In terms of rebel kits, length reduction are well welcomed by its' intended market. I have been asked a lot of times by friends that are casual shooters if there are shorter lens for their Canon DSLRs. You might asked why they choose a DSLR if they are so size-conscious, but they understand the need for ergonomics and they really loved the feel on Canon Rebels compared to other brands and P&S. However, their reasons for shorter lens is that they hope that they can fit the cameras better without damaging the lens in non-camera specific bags.

I lend them my 24mm STM and 50mm prime sometimes and they really loved them. However, they still lack the incentive of expanding their kit due to not wanting to spend too much on this small hobby. So, it's no surprise that in the real world, a lot of people relies on their kit lens and some have really made great works with them.

On a side note, even though I'm just a photography hobbyist with the odd photo gig here and there, I spend most of my free time contributing to helping college students with their SU(/SA) activities and promotional works, and also spreading the love of photography to more people. No matter if they are using iPhones, mirrorless, or DSLR, the spreading of good photography technique and etiquette is more important than obtaining the best and latest cutting-edge gear.

As many have said, it's not about the gear in your hands, but the mind behind it.


----------



## Cariboucoach (Feb 14, 2017)

Luds34 said:


> Well, it is now February 2017, hopefully not too many more months and we'll either get complete leaked specs or some official announcement on the 6D2.

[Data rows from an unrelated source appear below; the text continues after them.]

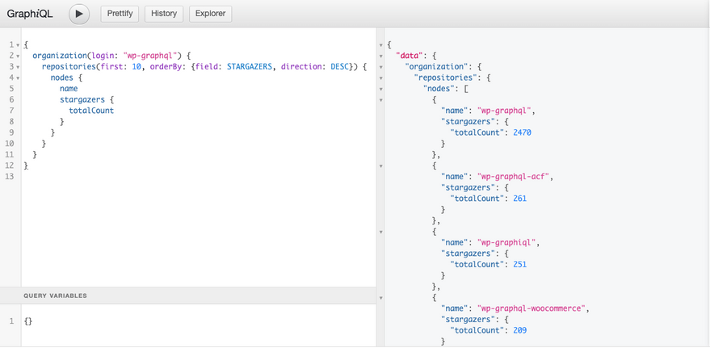Fold the result object containing wp-graphiql
The image size is (710, 348).
point(380,232)
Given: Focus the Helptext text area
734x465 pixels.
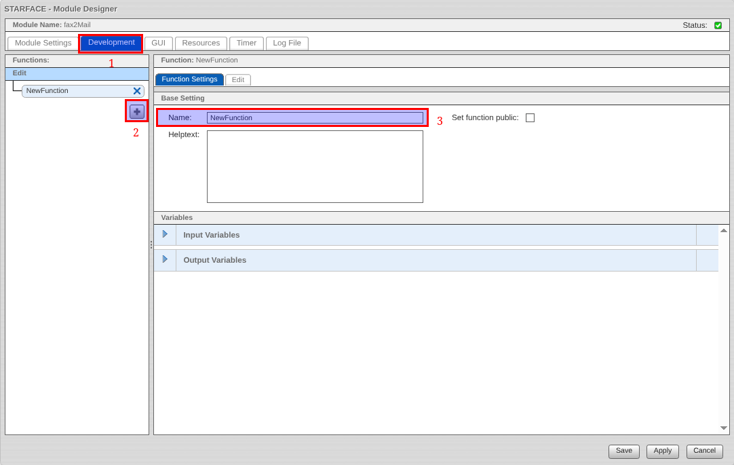Looking at the screenshot, I should tap(315, 166).
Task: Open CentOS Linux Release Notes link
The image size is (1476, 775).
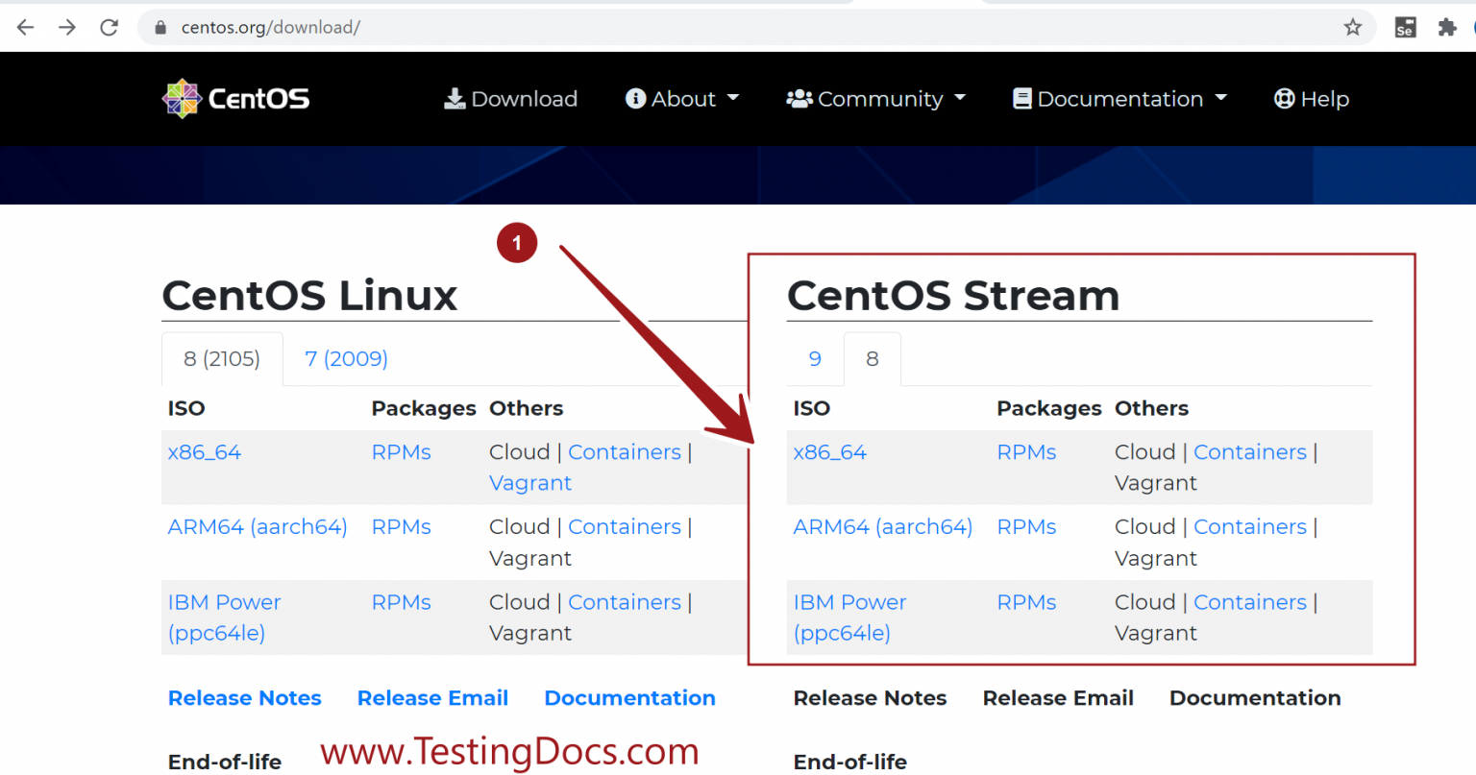Action: coord(244,698)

Just let me know when it's time to come out of hibernation. That is the only thing I am waiting for.


----------



## ahsanford (Feb 14, 2017)

Cariboucoach said:


> Luds34 said:
> 
> 
> > Well, it is now February 2017, hopefully not too many more months and we'll either get complete leaked specs or some official announcement on the 6D2.
> ...



Unlike with FF body releases (that suck all the air / attention out of other product lines for a good 3-6 months), these crop announcements should come and go pretty quickly and 6D2 info should start to flow sooner rather than later. I'd be surprised if we got well into the Spring without some clearer tells on what it will offer and when it is coming.

- A


----------



## FramerMCB (Feb 14, 2017)

ahsanford said:


> Cariboucoach said:
> 
> 
> > Luds34 said:
> ...



I predict the last week in March for more details. This is just my WAG... ;-)


----------



## IglooEater (Feb 14, 2017)

FramerMCB said:


> ahsanford said:
> 
> 
> > Cariboucoach said:
> ...



Huh. Had to google that one.


----------



## slclick (Feb 14, 2017)

IglooEater said:


> FramerMCB said:
> 
> 
> > ahsanford said:
> ...



Without goggling it...Wild As$ guess?


----------



## roxics (Feb 14, 2017)

Still no 4K. Come on Canon. This is getting stupid. 
How many Lumix and Sony cameras now have 4K, pretty much all of them? 
How many flagship smartphones (that cost the same or less than these cameras) can shoot 4K, pretty much all of them? 
Yet when you buy a dedicated camera from Canon, no 4K unless you can fork over $3K+


----------



## pokerz (Feb 14, 2017)

rrcphoto said:


> Chaitanya said:
> 
> 
> > rrcphoto said:
> ...


I prefer F6.3 constant


----------



## AlanF (Feb 14, 2017)

WAG = wives and girlfriends of English football squad.


----------



## ahsanford (Feb 14, 2017)

pokerz said:


> I prefer F6.3 constant



Would be tiny, but Canon doesn't allow fixed f/6.3 with EF/EF-S glass, does it? f/5.6 is required for OVF AF to work on all bodies, correct?

- A


----------



## slclick (Feb 14, 2017)

roxics said:


> Still no 4K. Come on Canon. This is getting stupid.
> How many Lumix and Sony cameras now have 4K, pretty much all of them?
> How many flagship smartphones (that cost the same or less than these cameras) can shoot 4K, pretty much all of them?
> Yet when you buy a dedicated camera from Canon, no 4K unless you can fork over $3K+




Ugh 4k, *yawn* 

At these price points, 'lesser' bodies could have 4k sure but would they also have the other fundamentals to make it 'good' 4k? I think not. But I shoot stills, hell with video.


----------



## roxics (Feb 14, 2017)

slclick said:


> Ugh 4k, *yawn*



If it's any consolation, I'm tired of bringing it up. 



slclick said:


> At these price points, 'lesser' bodies could have 4k sure but would they also have the other fundamentals to make it 'good' 4k? I think not. But I shoot stills, hell with video.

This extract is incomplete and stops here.